Parigi, il racconto di una studentessa goriziana: «Non possiamo uscire di casa»

Eleonora è nella capitale francese in Erasmus: «Un'escalation continua, attaccati alla tv vedevamo crescere il numero delle vittime, pensando a dove fossero i nostri amici»
La Polizia francese in azione a Parigi
La Polizia francese in azione a Parigi ()

GORIZIA - «A Parigi non si può uscire di casa». A raccontarlo è Eleonora Lamio, una studentessa ventenne del corso di Scienze internazionali e diplomatiche, che si trova nella capitale francese in Erasmus. 

«Intorno alle 22.15 una chiamata arriva dall'Italia chiedendomi come stessi e se fossi al sicuro: a casa con le mie coinquiline, fino a quell'istante ignara di tutto, comincio a rendermi conto della situazione - racconta Eleonora -. Da quel momento in poi abbiamo assistito ad un'escalation continua, attaccata alla televisione per tutta la notte vedevo le vittime aumentare ed i luoghi degli attacchi moltiplicarsi, il caos spargersi e la paura cominciare a diffondersi fra tutti.Il telefono continuava a squillare, un continuo cercarsi con i propri amici e cari per sapere se si fosse al sicuro. Ma non lo eravamo, non lo siamo; il mio primo pensiero è stato che in qualunque posto sotto attacco, poteva esserci uno di noi».

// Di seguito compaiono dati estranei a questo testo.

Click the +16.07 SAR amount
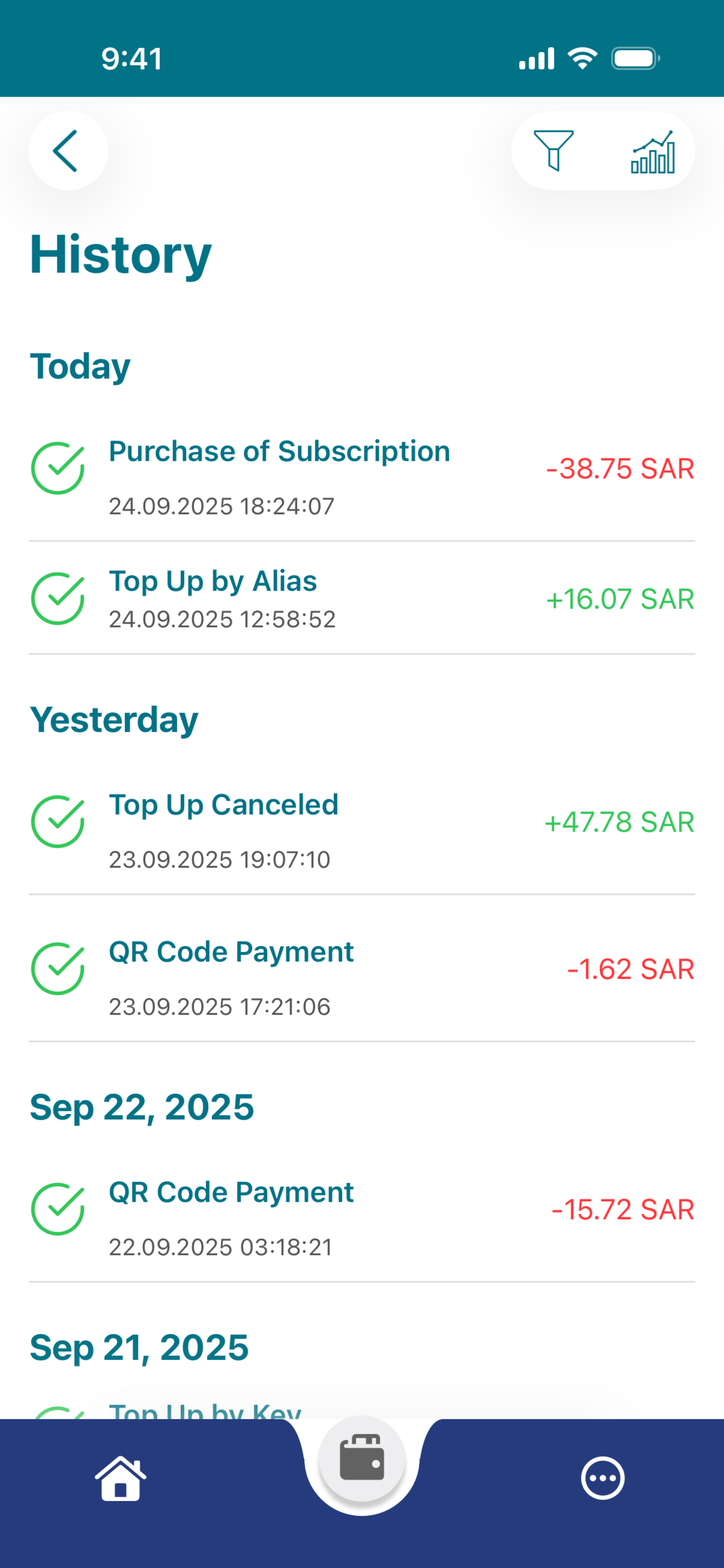Viewport: 724px width, 1568px height. [620, 599]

«A Parigi - prosegue la studentessa - non si può uscire di casa, il Presidente della Repubblica Francese Hollande ha dichiarato la chiusura delle frontiere e lo stato di urgenza, tutte le forze dell'ordine sono mobilitate, questa situazione si può definire con un'unica parola: guerra. In vita mia non avrei mai pensato di sentire le sirene, il rumore degli elicotteri tutta la notte e di avere paura per gli amici ed i cari sparsi in giro per la città. Si pensava di essere al sicuro, che l'Europa non sarebbe più stata sfiorata da barbarie simili, ma è stato un errore. Su chi puntare il dito? Di chi è la colpa? Con un attacco del genere non hanno colpito solo Parigi ma tutti noi, hanno colpito la nostra libertà, la nostra sicurezza, i valori fondamentali della nostra società e la pace che il nostro continente pensava di essersi guadagnato. Questa situazione, sette attentati nel cuore dell'Europa, 130 morti, infinità di cittadini nel terrore, il panico nelle strade, non sono una situazione tollerabile. Ma una cosa è certa, loro non vinceranno, i terroristi non ci piegheranno. In momenti di tensione come questi si deve restare uniti e, come ha ripetuto la mattina dopo gli attentati in conferenza stampa il Premier italiano Matteo Renzi: 'La libertà è più forte della barbaria!'».